WHAT NEEDS TO BE DONE ->
Exact copy, no pictures: every line from the one that contains "You are a computer-use" through the end of the data below, and nothing else.

DATA IN THIS EXERCISE ->
# # #
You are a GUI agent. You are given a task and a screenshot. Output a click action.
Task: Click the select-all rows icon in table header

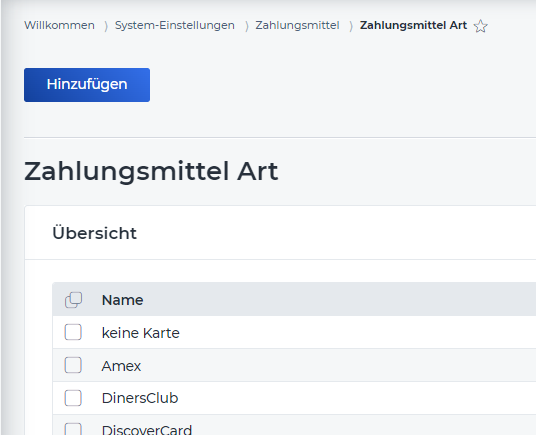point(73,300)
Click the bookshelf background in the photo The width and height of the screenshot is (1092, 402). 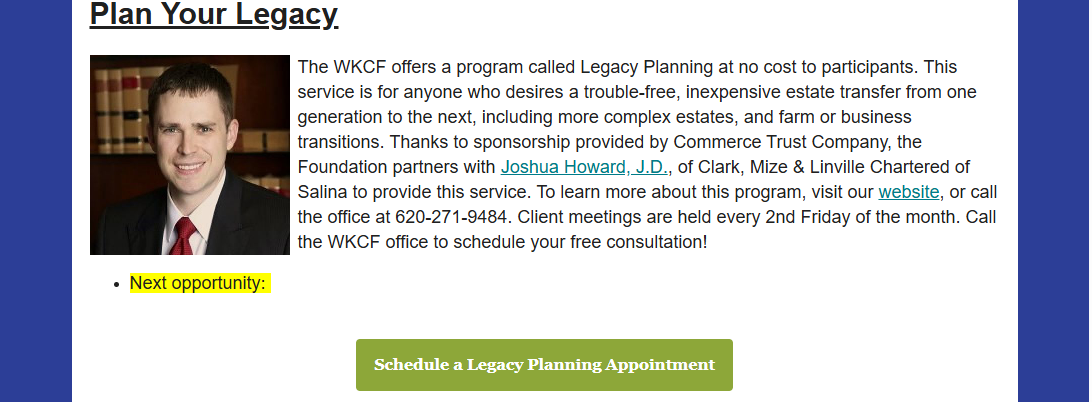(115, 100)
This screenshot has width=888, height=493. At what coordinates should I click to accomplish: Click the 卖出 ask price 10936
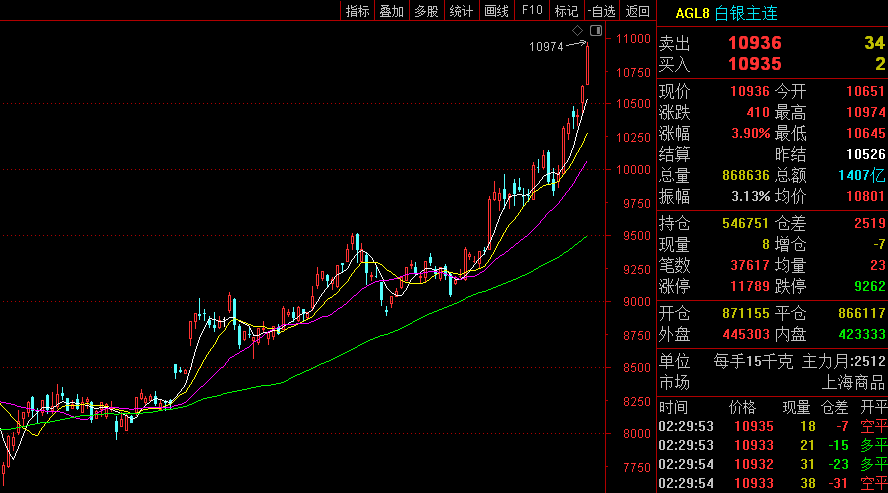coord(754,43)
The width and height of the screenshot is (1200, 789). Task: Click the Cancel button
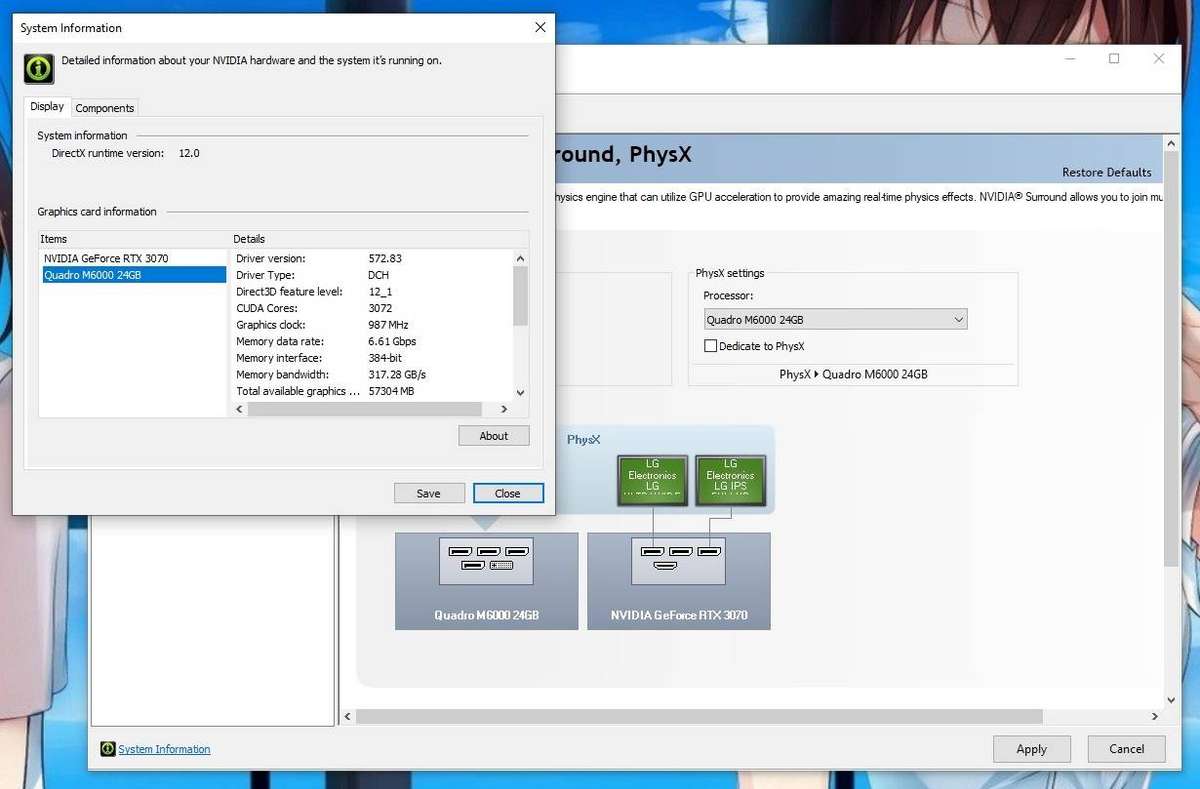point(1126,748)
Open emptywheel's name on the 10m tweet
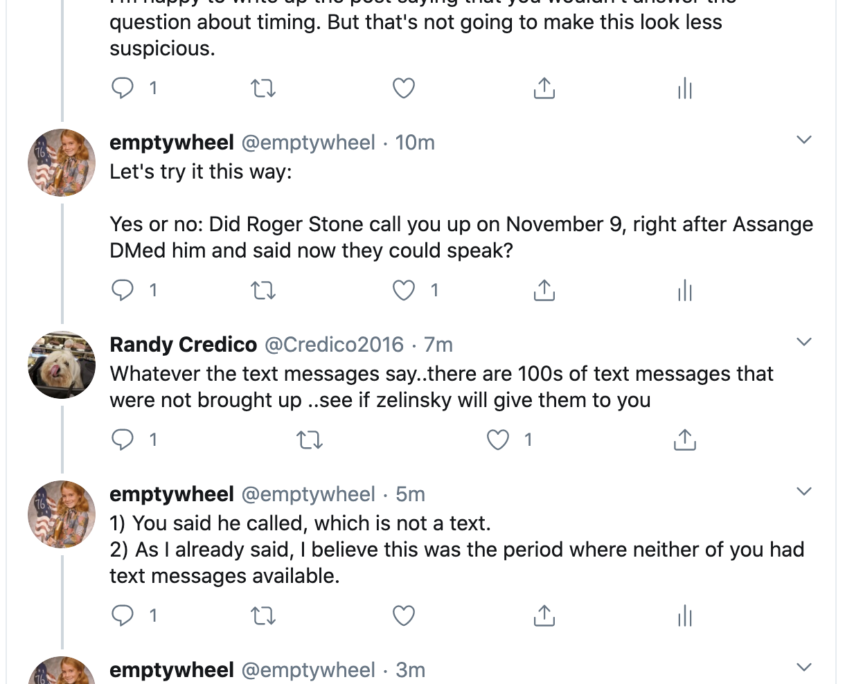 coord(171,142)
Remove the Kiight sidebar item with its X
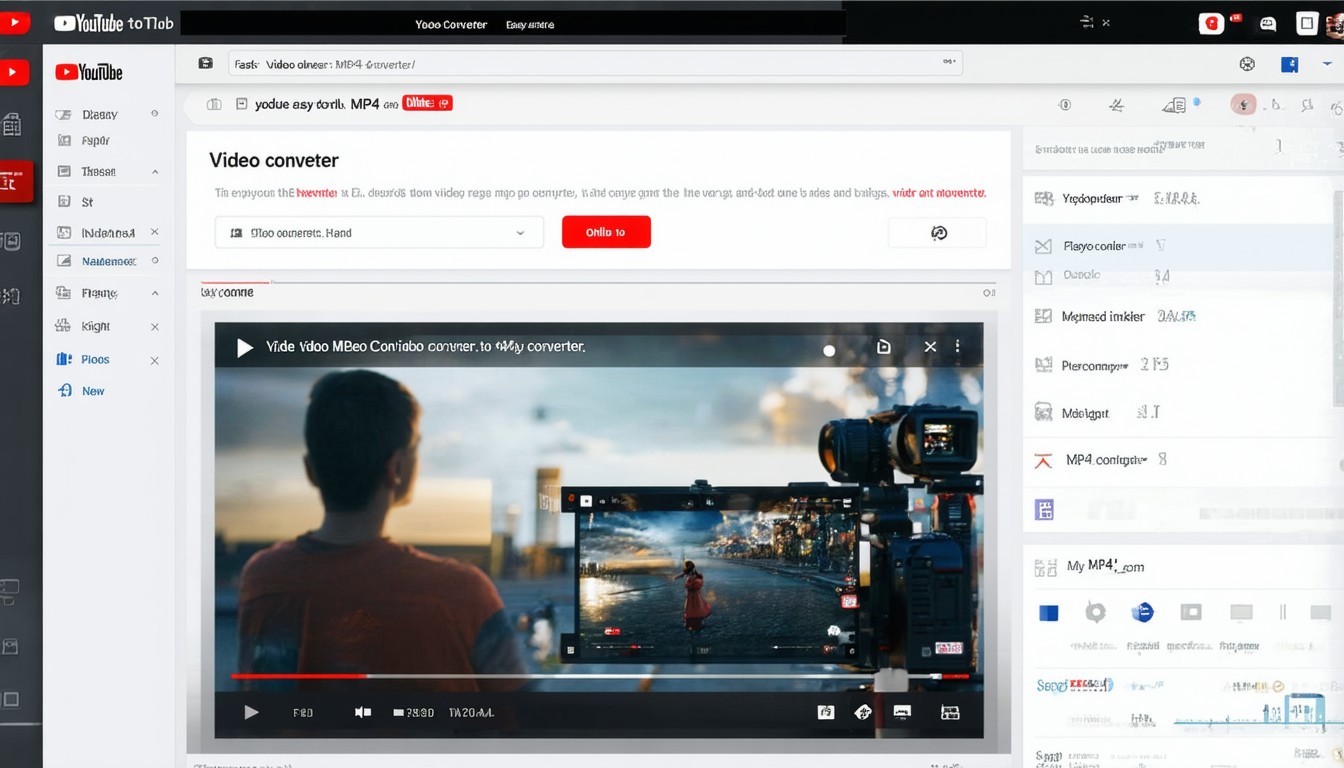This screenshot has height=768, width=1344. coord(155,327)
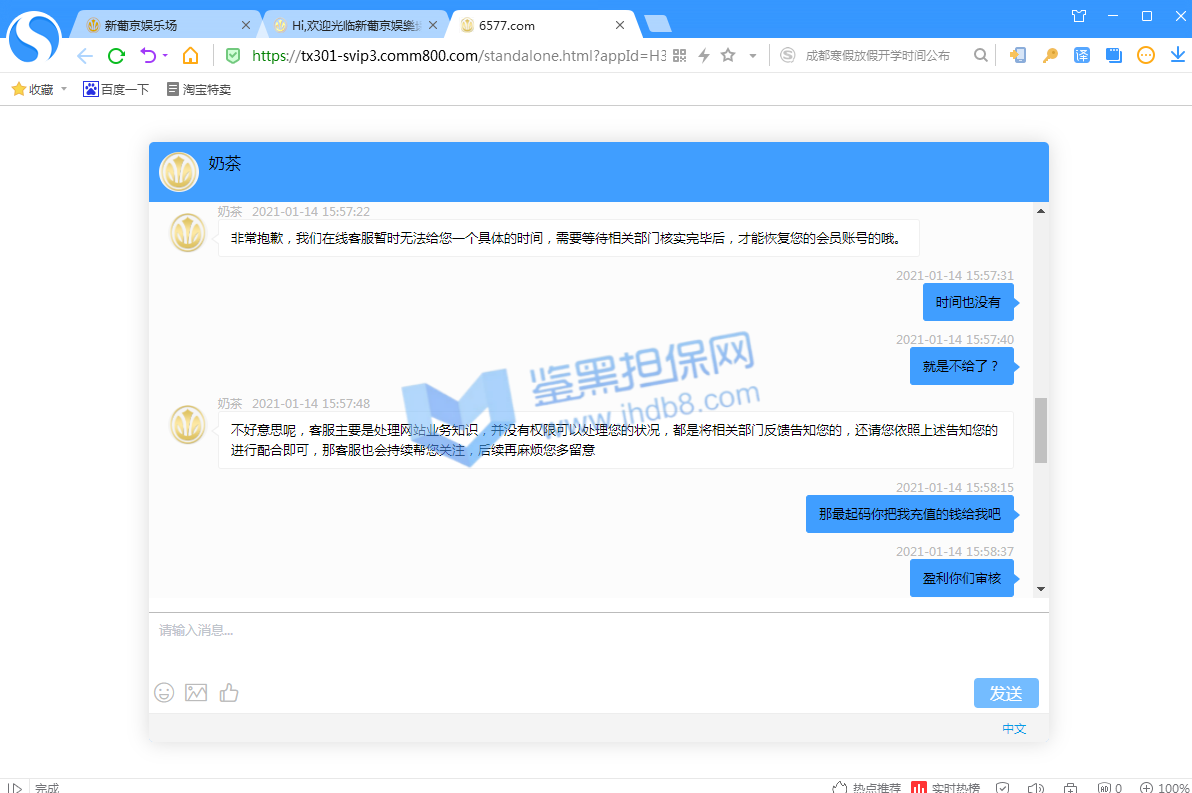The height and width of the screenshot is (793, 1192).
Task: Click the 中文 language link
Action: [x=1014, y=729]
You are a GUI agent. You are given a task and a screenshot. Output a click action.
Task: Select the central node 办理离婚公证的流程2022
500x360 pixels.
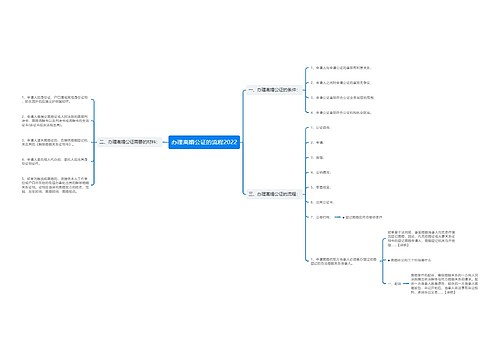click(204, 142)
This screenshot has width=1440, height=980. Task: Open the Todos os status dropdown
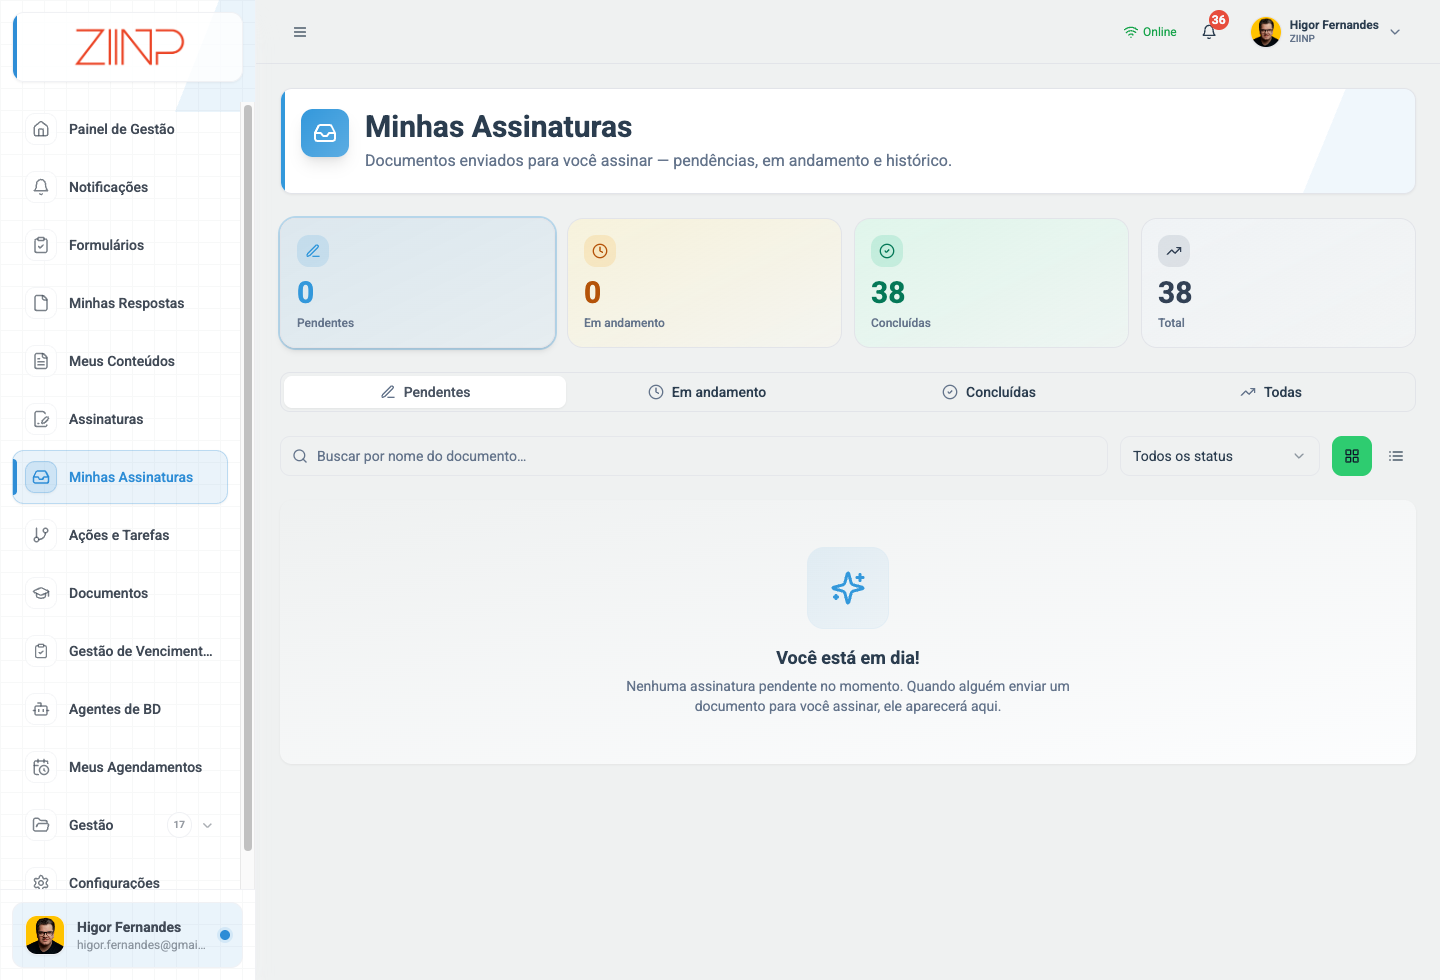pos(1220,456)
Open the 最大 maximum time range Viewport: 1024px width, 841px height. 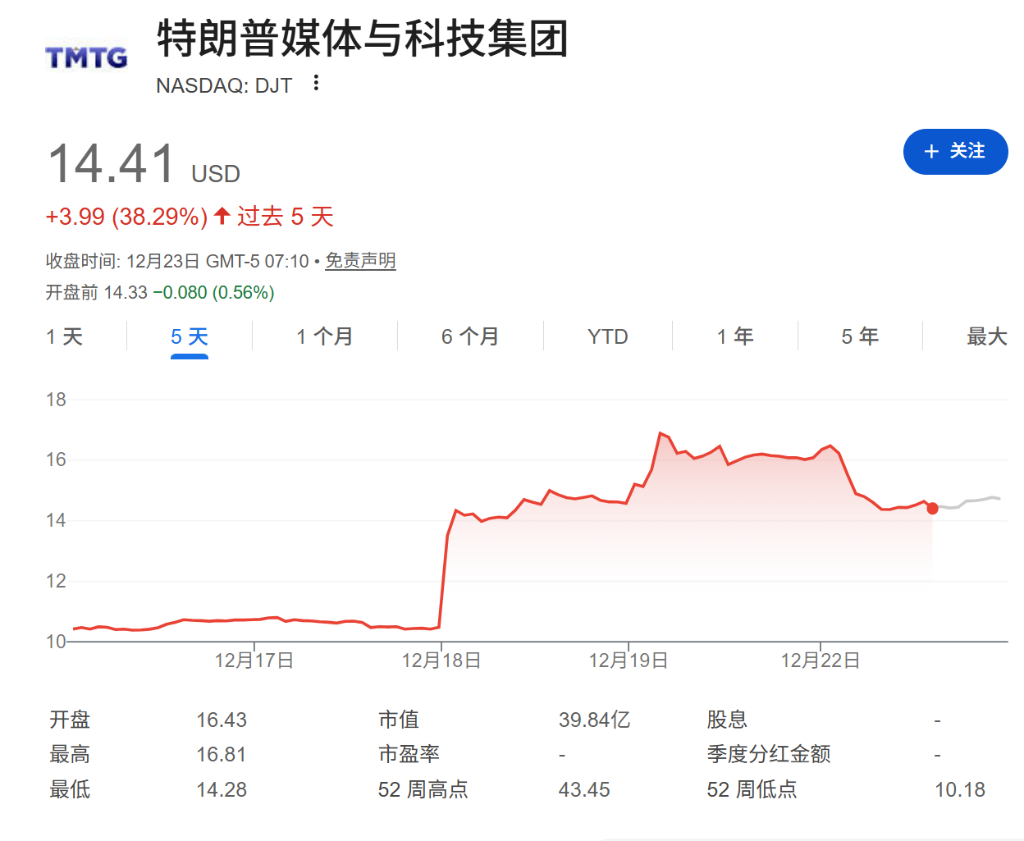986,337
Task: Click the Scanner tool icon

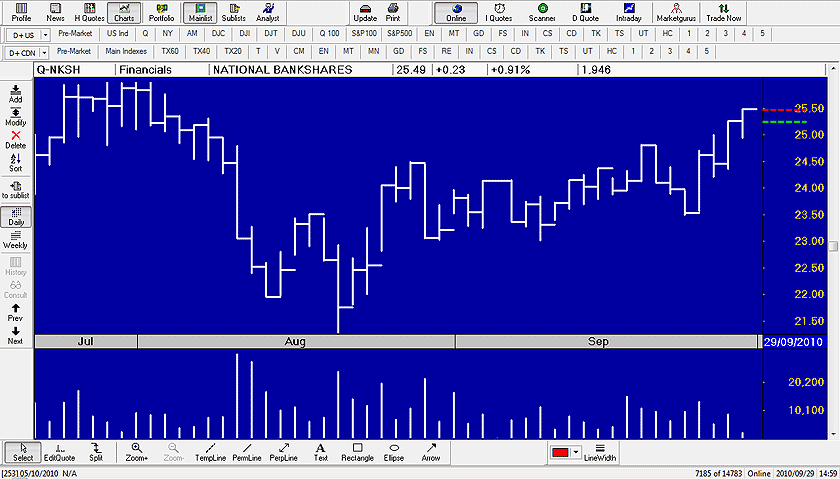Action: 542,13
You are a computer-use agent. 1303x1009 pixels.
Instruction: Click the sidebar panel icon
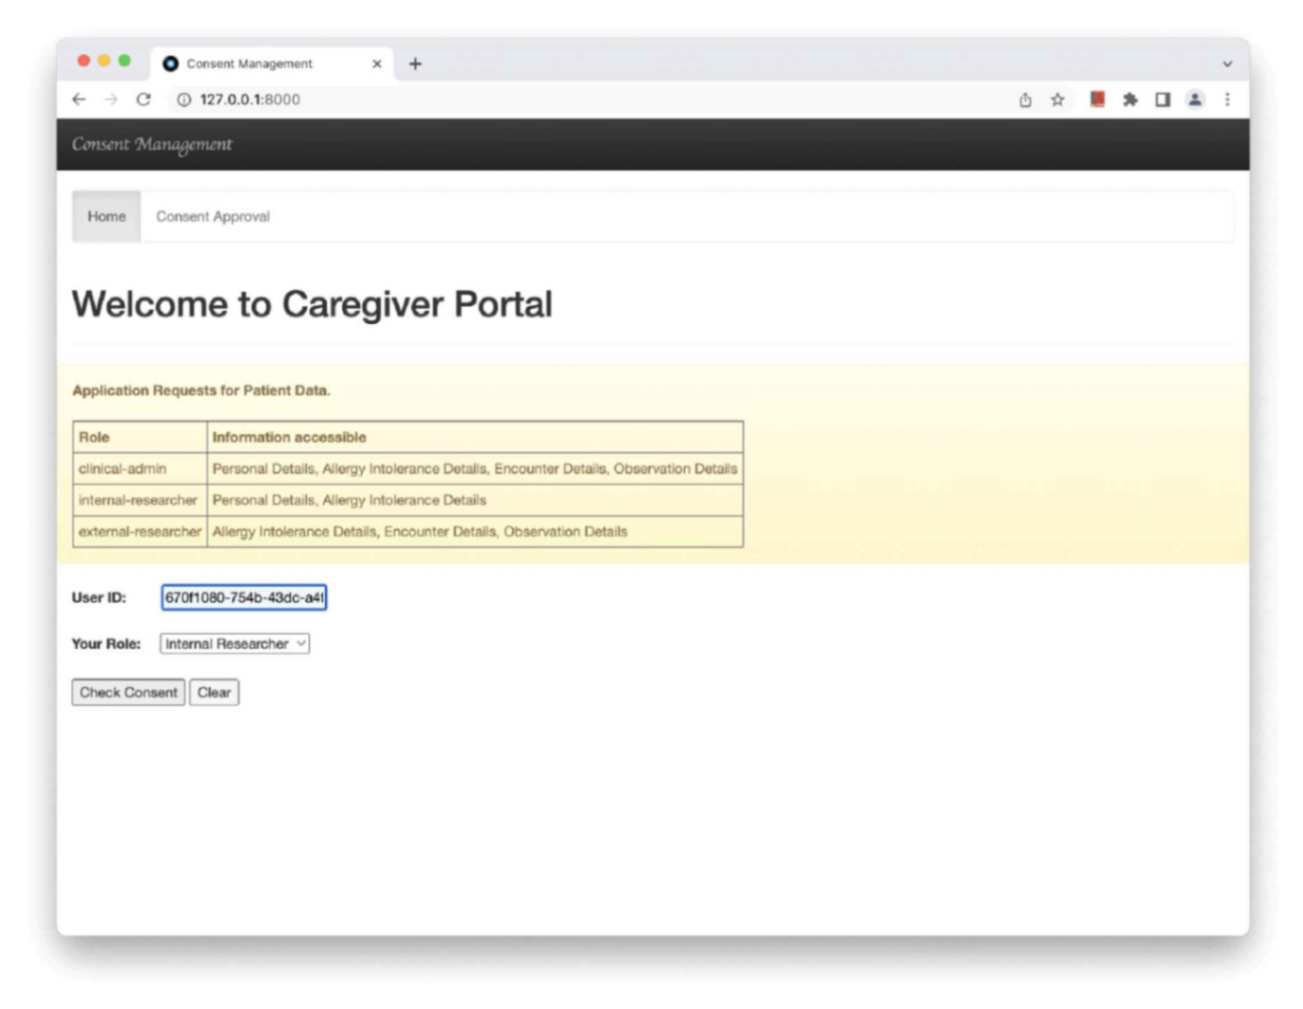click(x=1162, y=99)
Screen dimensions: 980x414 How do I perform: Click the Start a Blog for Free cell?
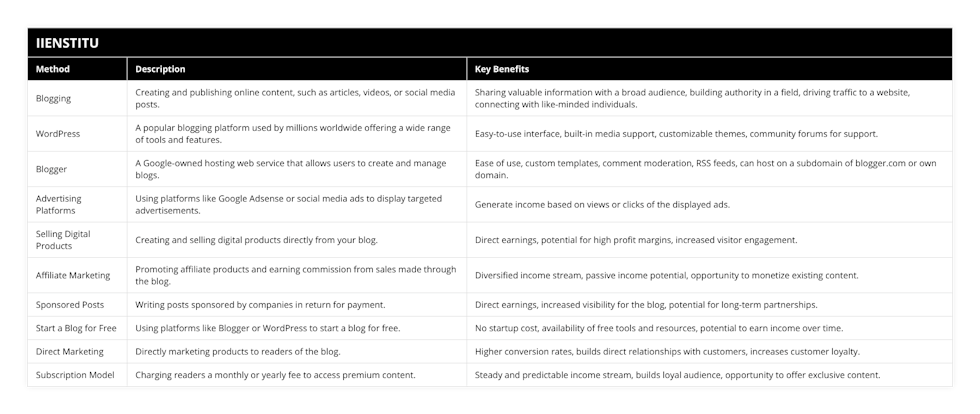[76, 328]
# # #
ANSWER ->
You are a computer-use agent. 1303x1009 pixels.
Instruction: Click the sidebar panel icon
click(x=1162, y=99)
Screen dimensions: 980x414 How do I perform: Click the Start a Blog for Free cell?
[76, 328]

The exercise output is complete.